We are the beacon that has led generations of weary travelers to
find opportunity, and liberty, and hope on our doorstep. That’s
who we are.
I was down in
Selma, Alabama awhile back, and we were celebrating the 42nd anniversary
of the march across the Edmund Pettus Bridge. It was a march of
ordinary Americans – maids and cooks, preachers and Pullman
porters who faced down fire hoses and dogs, tear gas and billy clubs
when they tried to get to the other side. But every time they were
stopped, every time they were knocked down, they got back up, they
came back, and they kept on marching. And finally they crossed over.

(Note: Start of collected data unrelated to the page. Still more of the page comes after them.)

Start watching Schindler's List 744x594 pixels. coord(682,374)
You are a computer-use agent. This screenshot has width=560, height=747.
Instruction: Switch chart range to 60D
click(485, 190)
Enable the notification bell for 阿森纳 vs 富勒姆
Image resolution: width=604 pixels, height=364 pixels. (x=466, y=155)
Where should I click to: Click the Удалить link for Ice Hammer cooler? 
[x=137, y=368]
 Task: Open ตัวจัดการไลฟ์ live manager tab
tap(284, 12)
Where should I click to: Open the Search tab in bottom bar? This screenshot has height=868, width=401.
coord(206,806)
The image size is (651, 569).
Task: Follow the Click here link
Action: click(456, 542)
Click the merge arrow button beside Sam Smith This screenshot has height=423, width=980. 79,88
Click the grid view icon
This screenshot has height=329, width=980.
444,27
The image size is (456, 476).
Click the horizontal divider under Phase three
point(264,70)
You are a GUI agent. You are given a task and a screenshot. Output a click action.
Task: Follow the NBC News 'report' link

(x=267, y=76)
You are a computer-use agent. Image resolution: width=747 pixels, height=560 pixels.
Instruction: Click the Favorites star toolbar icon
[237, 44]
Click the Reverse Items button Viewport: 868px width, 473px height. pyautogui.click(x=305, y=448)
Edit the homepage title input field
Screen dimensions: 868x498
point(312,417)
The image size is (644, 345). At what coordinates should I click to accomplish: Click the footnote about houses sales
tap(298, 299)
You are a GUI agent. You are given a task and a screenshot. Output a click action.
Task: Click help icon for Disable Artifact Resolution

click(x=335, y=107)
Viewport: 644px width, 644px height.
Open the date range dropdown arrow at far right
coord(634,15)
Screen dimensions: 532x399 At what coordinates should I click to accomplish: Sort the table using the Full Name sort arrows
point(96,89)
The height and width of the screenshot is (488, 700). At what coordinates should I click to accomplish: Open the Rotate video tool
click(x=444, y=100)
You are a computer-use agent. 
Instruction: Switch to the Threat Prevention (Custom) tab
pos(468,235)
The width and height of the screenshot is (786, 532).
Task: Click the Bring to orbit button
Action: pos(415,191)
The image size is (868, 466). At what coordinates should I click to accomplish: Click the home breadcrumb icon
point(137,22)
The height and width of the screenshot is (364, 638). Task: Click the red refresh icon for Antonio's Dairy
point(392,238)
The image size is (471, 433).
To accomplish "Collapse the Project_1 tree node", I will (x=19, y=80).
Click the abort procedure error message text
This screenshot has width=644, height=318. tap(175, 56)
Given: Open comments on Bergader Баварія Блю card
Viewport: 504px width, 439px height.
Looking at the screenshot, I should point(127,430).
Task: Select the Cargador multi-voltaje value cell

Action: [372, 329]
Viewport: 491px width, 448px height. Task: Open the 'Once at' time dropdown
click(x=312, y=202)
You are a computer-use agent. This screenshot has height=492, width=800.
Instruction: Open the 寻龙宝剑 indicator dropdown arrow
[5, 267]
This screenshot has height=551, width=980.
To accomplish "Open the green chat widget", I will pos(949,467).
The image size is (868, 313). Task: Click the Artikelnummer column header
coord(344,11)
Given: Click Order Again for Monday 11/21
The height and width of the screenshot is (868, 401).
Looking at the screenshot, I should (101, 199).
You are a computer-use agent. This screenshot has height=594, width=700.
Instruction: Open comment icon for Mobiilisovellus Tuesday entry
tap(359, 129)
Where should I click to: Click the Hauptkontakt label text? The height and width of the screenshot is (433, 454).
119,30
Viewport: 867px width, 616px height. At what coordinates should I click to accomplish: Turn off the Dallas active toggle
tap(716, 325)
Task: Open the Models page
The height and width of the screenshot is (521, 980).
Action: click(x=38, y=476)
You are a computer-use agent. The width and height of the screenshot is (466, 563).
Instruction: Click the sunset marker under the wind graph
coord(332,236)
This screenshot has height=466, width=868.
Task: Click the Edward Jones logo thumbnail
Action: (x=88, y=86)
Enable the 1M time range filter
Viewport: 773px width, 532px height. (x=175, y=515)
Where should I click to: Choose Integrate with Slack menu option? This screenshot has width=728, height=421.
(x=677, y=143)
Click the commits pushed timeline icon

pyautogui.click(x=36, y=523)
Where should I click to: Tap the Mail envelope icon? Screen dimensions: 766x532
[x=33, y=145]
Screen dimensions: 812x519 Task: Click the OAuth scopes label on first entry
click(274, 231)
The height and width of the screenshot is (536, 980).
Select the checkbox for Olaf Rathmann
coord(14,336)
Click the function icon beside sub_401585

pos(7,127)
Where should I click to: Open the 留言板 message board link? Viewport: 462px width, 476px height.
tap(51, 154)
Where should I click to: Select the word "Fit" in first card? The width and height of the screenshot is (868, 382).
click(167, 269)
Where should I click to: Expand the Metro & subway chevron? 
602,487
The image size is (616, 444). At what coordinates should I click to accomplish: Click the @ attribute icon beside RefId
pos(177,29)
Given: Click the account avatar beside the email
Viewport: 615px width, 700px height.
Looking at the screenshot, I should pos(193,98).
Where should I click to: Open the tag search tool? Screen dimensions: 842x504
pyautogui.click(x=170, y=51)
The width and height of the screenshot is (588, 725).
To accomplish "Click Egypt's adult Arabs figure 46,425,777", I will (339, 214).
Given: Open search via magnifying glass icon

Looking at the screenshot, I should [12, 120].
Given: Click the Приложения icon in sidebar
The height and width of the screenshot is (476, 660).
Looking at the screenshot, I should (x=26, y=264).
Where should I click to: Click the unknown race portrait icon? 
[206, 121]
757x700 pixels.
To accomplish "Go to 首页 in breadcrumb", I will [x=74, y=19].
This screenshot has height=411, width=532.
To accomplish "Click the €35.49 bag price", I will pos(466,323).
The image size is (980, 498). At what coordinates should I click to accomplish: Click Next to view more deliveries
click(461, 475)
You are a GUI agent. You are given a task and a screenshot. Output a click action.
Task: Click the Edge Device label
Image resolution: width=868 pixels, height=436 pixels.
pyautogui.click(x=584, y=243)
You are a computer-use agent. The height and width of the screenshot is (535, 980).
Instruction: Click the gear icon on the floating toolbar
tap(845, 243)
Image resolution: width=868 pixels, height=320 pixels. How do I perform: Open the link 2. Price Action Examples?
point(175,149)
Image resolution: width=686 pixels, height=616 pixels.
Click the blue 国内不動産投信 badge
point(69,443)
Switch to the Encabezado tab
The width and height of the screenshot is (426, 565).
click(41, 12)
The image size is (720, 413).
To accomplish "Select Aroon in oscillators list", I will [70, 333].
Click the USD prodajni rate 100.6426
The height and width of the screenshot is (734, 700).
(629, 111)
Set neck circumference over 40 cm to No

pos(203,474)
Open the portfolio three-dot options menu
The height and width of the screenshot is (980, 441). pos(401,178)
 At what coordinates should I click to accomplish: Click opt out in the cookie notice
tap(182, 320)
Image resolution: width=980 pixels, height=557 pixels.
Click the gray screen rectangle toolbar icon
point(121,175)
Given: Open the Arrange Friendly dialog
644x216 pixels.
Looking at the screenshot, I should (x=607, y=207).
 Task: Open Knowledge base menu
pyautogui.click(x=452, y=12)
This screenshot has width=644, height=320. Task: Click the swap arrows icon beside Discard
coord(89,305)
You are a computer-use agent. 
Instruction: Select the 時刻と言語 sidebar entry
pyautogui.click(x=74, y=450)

It was called Bloody Sunday, and it was the culmination of the Civil
Rights Movement.
When I came back
from that celebration, people would say, oh, what a wonderful celebration
of African-American history that must have been. And I would say,
no, that wasn’t African-American history. That was a celebration
of American history – it’s our story.
And it reminds
us of a simple truth – a truth I learned all those years ago
as an organizer in Chicago – a truth you carry by being here
today – that in the face of impossible odds, people who love
their country can change it.
I am confident
about my ability to lead this country. But I also know that I can’t
do it without you. There will be times when I get tired, there will
be times when I make a mistake – it’s true, talk to
my wife, she’ll tell you. But this campaign that we’re
running has to be about your hopes, and your dreams, and what you
will do. Because there are few obstacles that can withstand the
power of millions of voices calling for change.
That’s how
change has always happened – not from the top-down, but from
the bottom-up.
And that’s
exactly how you and I will change this country. California, if you
want a new kind of politics, it’s time to turn the page.
If you want an
end to the old divisions, and the stale debates, and the score-keeping
and the name-calling, it’s time to turn the page.
If you want health
care for every American and a world-class education for all our
children; if you want energy independence and an end to this war
in Iraq; if you believe America is still that last, best hope of
Earth, then it’s time to turn the page.
It’s time
to turn the page for hope. It’s time to turn the page for
justice. It is time to turn the page and write the next chapter
in the great American story. Let’s begin the work. Let’s
do this together. Let’s turn that page. Thank you.